01/17/2026
So proud to call her a fellow hunter.
She is only ten years old, but half of her life has already been spent fighting a battle most adults never understand. Cancer came when she was five, quietly and unfairly, stealing her hair, her strength, and the easy innocence that childhood is supposed to protect. While other kids counted school years, she counted hospital rooms, treatments, and days when her body felt heavier than it should. And yet here she is now, small hands wrapped around antlers in a cold forest, standing in a moment that medicine could never give her.

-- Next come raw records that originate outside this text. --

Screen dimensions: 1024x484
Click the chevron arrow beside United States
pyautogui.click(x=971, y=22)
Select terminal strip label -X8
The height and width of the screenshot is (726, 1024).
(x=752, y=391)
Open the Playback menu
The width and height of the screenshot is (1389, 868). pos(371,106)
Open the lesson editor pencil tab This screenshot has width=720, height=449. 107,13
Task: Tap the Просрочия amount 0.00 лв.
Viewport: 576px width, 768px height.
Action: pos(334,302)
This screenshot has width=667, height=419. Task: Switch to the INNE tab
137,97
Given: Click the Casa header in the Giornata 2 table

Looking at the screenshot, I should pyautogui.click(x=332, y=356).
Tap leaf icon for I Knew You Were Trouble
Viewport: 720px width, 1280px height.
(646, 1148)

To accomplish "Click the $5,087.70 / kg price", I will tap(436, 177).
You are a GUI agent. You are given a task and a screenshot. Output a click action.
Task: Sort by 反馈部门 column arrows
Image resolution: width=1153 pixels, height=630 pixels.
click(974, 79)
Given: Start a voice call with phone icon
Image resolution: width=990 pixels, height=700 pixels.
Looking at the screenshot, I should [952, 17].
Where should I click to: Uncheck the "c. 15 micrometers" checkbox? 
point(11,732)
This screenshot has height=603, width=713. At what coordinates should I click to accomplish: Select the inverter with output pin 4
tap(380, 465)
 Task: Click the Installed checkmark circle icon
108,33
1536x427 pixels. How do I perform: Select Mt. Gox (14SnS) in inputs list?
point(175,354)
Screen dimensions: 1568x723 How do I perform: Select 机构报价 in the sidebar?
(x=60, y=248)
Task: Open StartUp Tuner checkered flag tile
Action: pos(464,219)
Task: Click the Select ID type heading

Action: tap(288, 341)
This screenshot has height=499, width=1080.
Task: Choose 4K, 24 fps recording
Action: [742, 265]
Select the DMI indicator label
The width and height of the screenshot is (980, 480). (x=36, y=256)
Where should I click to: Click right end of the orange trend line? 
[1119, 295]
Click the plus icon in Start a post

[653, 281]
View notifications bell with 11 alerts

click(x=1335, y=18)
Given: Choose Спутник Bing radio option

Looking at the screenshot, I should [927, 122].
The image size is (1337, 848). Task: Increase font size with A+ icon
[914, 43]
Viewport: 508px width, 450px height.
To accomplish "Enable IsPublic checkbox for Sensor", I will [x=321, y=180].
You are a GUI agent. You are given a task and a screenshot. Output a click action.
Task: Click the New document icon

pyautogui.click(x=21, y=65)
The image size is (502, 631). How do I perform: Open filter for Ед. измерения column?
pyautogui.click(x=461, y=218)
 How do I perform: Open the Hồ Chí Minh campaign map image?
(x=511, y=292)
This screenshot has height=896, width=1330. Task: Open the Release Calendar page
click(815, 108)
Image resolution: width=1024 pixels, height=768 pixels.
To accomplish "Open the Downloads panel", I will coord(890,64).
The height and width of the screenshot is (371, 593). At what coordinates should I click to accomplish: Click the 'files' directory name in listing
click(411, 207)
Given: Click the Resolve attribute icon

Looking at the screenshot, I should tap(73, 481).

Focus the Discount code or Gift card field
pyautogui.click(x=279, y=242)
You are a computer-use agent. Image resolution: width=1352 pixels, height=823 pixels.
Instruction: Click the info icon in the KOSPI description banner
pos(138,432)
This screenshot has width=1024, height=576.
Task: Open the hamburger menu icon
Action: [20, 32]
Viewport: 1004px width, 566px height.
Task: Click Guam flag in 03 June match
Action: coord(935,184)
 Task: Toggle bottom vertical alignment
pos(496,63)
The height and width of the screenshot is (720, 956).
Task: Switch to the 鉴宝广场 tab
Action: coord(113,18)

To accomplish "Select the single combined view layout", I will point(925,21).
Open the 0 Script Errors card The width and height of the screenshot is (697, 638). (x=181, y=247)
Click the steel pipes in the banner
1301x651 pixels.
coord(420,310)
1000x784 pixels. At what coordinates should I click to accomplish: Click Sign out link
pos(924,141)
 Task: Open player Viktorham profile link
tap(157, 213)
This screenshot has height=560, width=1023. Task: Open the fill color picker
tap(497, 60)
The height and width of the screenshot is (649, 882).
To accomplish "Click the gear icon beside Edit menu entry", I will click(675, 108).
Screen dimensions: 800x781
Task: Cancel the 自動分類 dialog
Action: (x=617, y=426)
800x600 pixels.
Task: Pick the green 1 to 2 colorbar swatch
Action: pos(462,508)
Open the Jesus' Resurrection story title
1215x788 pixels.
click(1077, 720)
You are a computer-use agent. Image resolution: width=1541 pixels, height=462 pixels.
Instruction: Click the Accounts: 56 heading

This is her first buck. Not a symbol, not a staged victory, but a real animal taken in a real season, earned through patience and courage that had nothing to do with age. She didn’t rush the woods. She didn’t act like this was play. Her face is calm, focused, steady, the way children look when they’ve learned early that nothing is guaranteed. The buck lying in the leaves is proof that she is not defined by hospital bracelets or shaved heads or whispered fears. She belongs here just as much as anyone who ever learned to hunt the easy way.
There is no pretending the sickness never happened. It shaped her. It hardened her in quiet ways. Hunting didn’t erase her scars, it gave them meaning. It showed her a place where effort matters more than appearance, where the land does not care what you’ve survived, only that you respect what you take. This buck will always be remembered as her first, but what matters more is what it represents: a child who refused to let illness write the ending of her story.
Years from now, when the forest feels different and her body stronger, this moment will still live inside her. A reminder that even at ten years old, even after cancer, she stood here and proved something powerful. Not that she beat the disease, but that the disease never took her spirit. The woods saw her clearly that day, and they accepted her without question.